■ AIM OF THE TASK: Look through the lines below and extract any with the word "agent".

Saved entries

◇ ◇ ◇

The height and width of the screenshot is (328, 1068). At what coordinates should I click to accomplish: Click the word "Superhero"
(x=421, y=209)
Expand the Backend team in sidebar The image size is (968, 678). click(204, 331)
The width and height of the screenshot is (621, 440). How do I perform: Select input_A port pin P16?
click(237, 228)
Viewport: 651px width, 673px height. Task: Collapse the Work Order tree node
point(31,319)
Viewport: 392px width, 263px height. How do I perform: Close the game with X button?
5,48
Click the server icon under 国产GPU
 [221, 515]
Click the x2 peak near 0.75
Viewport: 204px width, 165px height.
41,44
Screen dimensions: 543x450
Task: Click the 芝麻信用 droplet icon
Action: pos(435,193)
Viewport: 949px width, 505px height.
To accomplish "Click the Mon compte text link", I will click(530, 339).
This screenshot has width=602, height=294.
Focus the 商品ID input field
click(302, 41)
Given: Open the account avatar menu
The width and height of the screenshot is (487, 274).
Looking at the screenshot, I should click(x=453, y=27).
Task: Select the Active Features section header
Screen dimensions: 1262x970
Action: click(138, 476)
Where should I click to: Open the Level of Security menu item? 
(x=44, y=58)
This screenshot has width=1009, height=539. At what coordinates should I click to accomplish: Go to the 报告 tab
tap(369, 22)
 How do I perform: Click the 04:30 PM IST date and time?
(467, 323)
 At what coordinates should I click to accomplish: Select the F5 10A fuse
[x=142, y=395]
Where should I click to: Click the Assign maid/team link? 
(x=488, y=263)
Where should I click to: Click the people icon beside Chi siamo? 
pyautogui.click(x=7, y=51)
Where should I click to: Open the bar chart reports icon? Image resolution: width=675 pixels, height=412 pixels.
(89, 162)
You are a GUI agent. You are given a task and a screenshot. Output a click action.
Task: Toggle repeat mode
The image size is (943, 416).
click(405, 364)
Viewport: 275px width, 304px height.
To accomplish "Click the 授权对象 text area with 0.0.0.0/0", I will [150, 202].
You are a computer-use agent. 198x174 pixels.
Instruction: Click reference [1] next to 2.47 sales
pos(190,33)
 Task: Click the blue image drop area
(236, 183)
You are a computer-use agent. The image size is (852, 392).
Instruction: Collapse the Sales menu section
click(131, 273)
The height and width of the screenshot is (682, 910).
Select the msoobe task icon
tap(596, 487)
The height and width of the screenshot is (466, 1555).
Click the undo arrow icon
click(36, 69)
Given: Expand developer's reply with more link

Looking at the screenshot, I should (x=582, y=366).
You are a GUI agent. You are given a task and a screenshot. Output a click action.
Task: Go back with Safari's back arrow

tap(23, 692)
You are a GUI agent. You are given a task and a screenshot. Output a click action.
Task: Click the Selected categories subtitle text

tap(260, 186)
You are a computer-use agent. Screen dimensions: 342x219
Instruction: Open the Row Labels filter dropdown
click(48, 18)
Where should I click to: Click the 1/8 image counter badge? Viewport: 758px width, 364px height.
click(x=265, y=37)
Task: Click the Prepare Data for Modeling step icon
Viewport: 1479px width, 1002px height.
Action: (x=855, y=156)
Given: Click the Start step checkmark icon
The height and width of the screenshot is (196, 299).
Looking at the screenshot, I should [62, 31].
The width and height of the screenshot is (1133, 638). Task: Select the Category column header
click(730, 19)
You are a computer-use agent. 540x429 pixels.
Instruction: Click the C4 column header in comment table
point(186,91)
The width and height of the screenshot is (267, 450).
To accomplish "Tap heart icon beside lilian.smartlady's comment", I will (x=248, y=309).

◇ ◇ ◇

■ ANSWER FOR THIS EXERCISE:
You are a GUI agent. You are given a task and a screenshot. Output a click action.
You are a computer-use agent. 198x174 pixels.
You are a computer-use agent. The image size is (852, 392).
You are a GUI agent. You are given a task and a screenshot. Output a click action.
You are a GUI agent. You are given a task and a screenshot. Output a click action.
You are a computer-use agent. Screen dimensions: 342x219
You are a computer-use agent. 540x429 pixels.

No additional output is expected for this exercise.